A dermatologist and member of the International Dermoscopy Society, he explained that itraconazole-resistant strains then become resistant to multiple triazoles, and are more virulent.

Quoting statistics from the Indian government’s ministry of agriculture, he said the period from 2012 to 2016 saw an estimated 34.2% increase in the consumption of fungicides.

He blamed the widespread use of these agricultural fungicides as the primary cause of azole resistance.

Beyond the abuse of steroids and fungicides, regional factors are also at play.
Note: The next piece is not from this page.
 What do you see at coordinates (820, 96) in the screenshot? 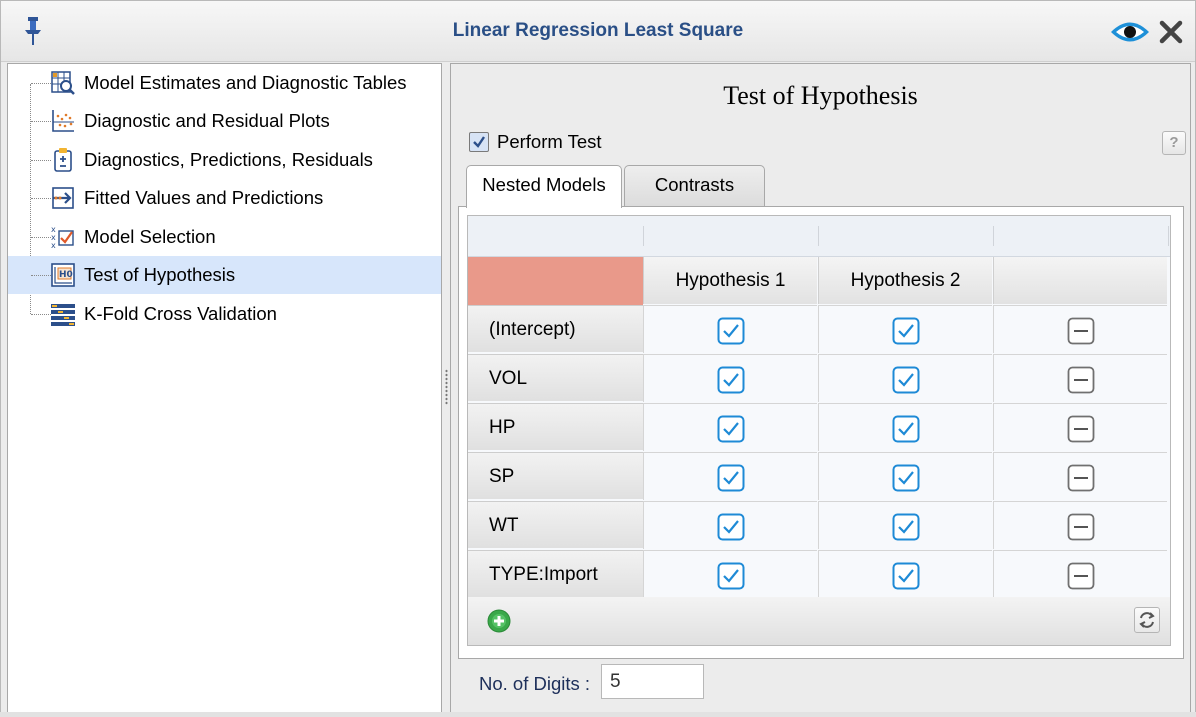
I see `page-title: Test of Hypothesis` at bounding box center [820, 96].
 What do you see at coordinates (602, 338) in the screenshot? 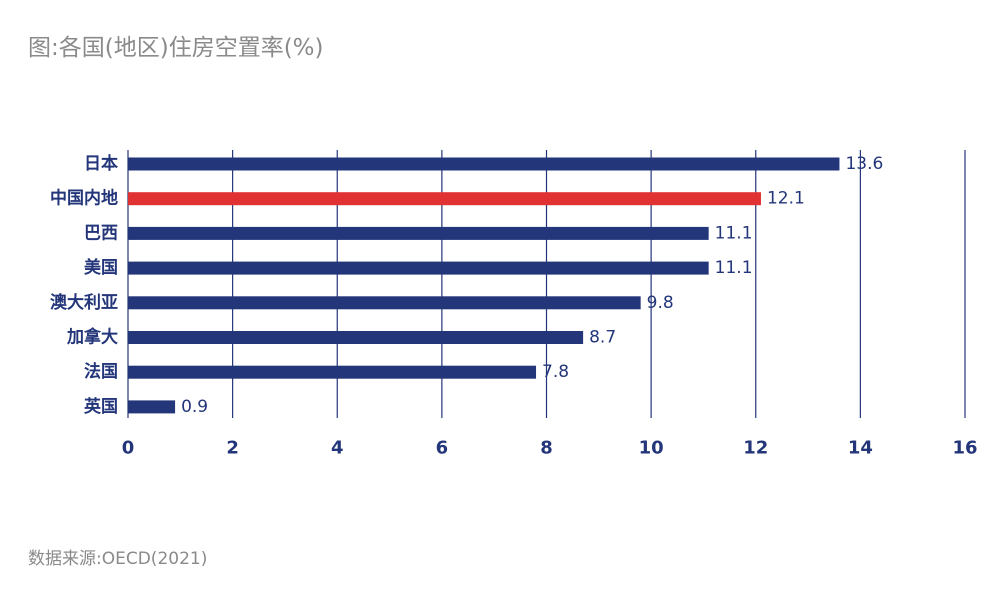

“High temperature and humidity in south Asia causes people to sweat. This helps the fungus thrive in moist regions of the body” says Dr Pankaj Tiwary, a dermatologist based in Patna.

He added that wearing tight-fitting clothes like jeans aids fungal growth. A further problem is that instead of drying clothes in sunlight, which can kill fungus, people are using washing machines these days.

“Apart from high treatment cost, defective host states like diabetes mellitus, obesity and iron deficiency anemia are important factors as well,” said Dr Tiwary.

The 2019 paper also suggests that psychological disturbances such as depression or anxiety have also been a neglected factor in patients with complicated fungal infections.

Dermatologists say there is an urgent need for redressal.

Prof Dr Chowdhury advised that health institutions across the region must come forward to address the menace of azole resistance, as even post-covid it is going to be a major problem in all these countries.

“Awareness among the masses and primary care physicians is urgently needed, as even reporting on this issue has been minimal,” he said.

Dr Shrestha advised prolonging the dose and duration of treatment, as she thinks the threat at the moment is recurrence.

“While many conferences and webinars have been held on this topic, the need of the hour is to have multiple studies to determine anti-fungal susceptibility patterns across south Asia,” said Prof Dr Chowdhury.